Dream Girl movie review: A must-watch for Ayushmann Khurrana’s laudable performance and a heavy dose of laughter to break free from your boring and busy lives
As Hindi film micro-genres go, “Ayushmann Khurrana Chips Away At Masculine Tropes” is a stellar one. It may have become a formula of sorts – there’s one about hair loss coming up, and another built around a gay character – but the films have by and large been smart, funny and unusually perceptive about middle-class insecurities.
You don’t need to take your brain with you while going to watch a comedy film- Ayushmann Khurrana
Unfortunately, this makes matters worse for Dream Girl, a film that’s slight, to begin with, and which looks even slighter in comparison to Dum Laga Ke Haisha, Shubh Mangal Saavdhan, and Badhaai Ho. Writer-director Raj Shandilyaa has tried to narrate a different story with a few punch lines and a message, but the film doesn’t fair in some areas. Here’s us presenting this week’s Movie Review of Dream Girl.
Dream Girl Movie Review- The Plot
Desperate to repay his single father’s debts, Karam (Khurrana) glimpses a flyer promising employment at 70,000 a month. It turns out to be a “friendship call center”, which pairs lonely men with seductive female voices. Karam, whose cooing falsetto has landed him in stage productions as Radhas and Sitas since childhood, senses an opportunity. He answers the phone, improvises a coquettish character named Pooja. By the end of the day, he has a strange, if well-paying, job.
Soon, Pooja has attracted a host of admirers: a cop (Vijay Raaz), an ardent teenager (Raj Bhansali), a misandrist editor (Nidhi Bisht) and a buffalo-rearing virgin (Abhishek Banerjee). Their conversations make for a lot of low comedy, and though Khurrana sells everything that’s saleable, the hit rate isn’t high enough to keep scenes from dragging. It’s not surprising that writer-director Raaj Shaandilyaa once worked on Comedy Circus: there are silly sound effects and many of the gags are built around broad stereotypes.
Dream Girl Movie Review- On The Upside
The setting of Gokul, Mathura is nicely used; unlike some recent Hindi films, this doesn’t feel like a big city script relocated to a small town. Shaandilyaa has a way with flowery comic phrasing – the conversation between Vijay Raaz and Khurrana are hilarious. Performance-wise, the ensemble cast is spot on.
Raaz, Bhansali, and Bisht have a perfect comic timing Nushrat Bharucha, though given little to do, attempts her best and proves that she deserves more projects than just Lun Ranjan’s films. Kapoor and Khurrana are a warm pairing, and Banerjee is fast becoming one of Hindi cinema’s defter comic actors.
Dream Girl Movie Review- On The Downside
Dream Girl has little to say about the effect of female impersonation on men who specialize in it: everyone’s matter-of-fact about Karam’s gender-swapping on stage, and it seems to have had a little psychological impact on him. Neither does Shaandilyaa have much to say about the act of phone sex (or friendship).

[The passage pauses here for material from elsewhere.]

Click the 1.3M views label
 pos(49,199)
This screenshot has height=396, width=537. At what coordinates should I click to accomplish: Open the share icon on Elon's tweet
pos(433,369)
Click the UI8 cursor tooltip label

Karam has a revelation early on about how lonely all his callers seem. A platonic client might have added some depth, but none of the callers is just seeking a friendly ear; they’re all in love with Pooja. Dream Girl’s unnecessary preaching and moralizing are unearned – it upbraids the call center’s proprietor for not respecting his employees, but doesn’t bother giving the women anything to say, let alone distinct personalities. This is a film about female impersonation with no sympathy for its one queer character, which talks about loneliness but brushes off a suicide attempt.

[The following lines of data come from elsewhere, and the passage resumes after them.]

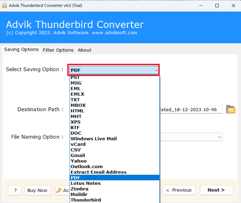
Task: Click the Next button
Action: click(216, 190)
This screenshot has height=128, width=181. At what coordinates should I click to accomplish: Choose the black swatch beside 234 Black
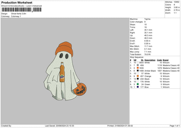(x=138, y=79)
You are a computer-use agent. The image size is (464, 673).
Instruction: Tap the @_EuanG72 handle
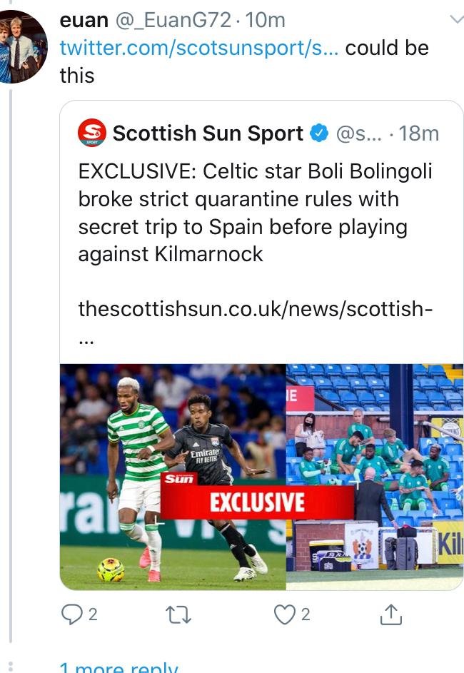[x=173, y=20]
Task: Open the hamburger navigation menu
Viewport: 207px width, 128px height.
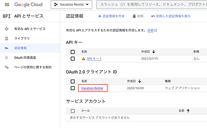Action: 7,5
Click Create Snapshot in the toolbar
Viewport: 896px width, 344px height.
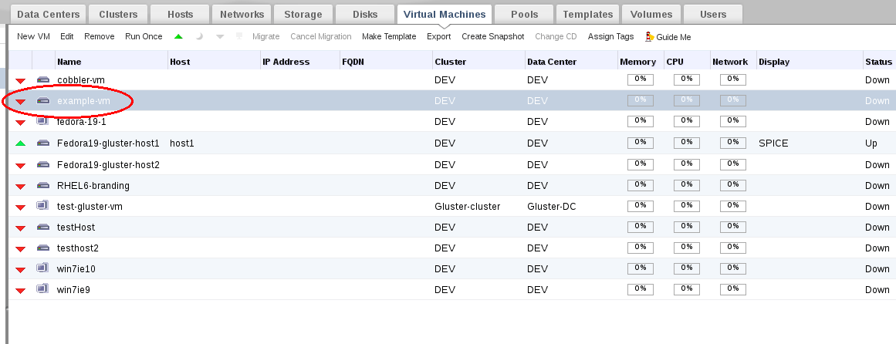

Dream Girl Movie Review- Our Final Word
Dream Girl would be able to continue Khurrana’s streak of commercially successful films but would fail to leave an impact as strong as his previous works. There are a lot of ROFL moments in the movie executed perfectly by the cast, but the social message at the end seems sloppy. We’re going with 3 out of 5 stars for this week’s Dream Girl. It’s a one time watch compared to Khurrana’s other gems like Badhai Ho and Shubh Mangal Savdhaan.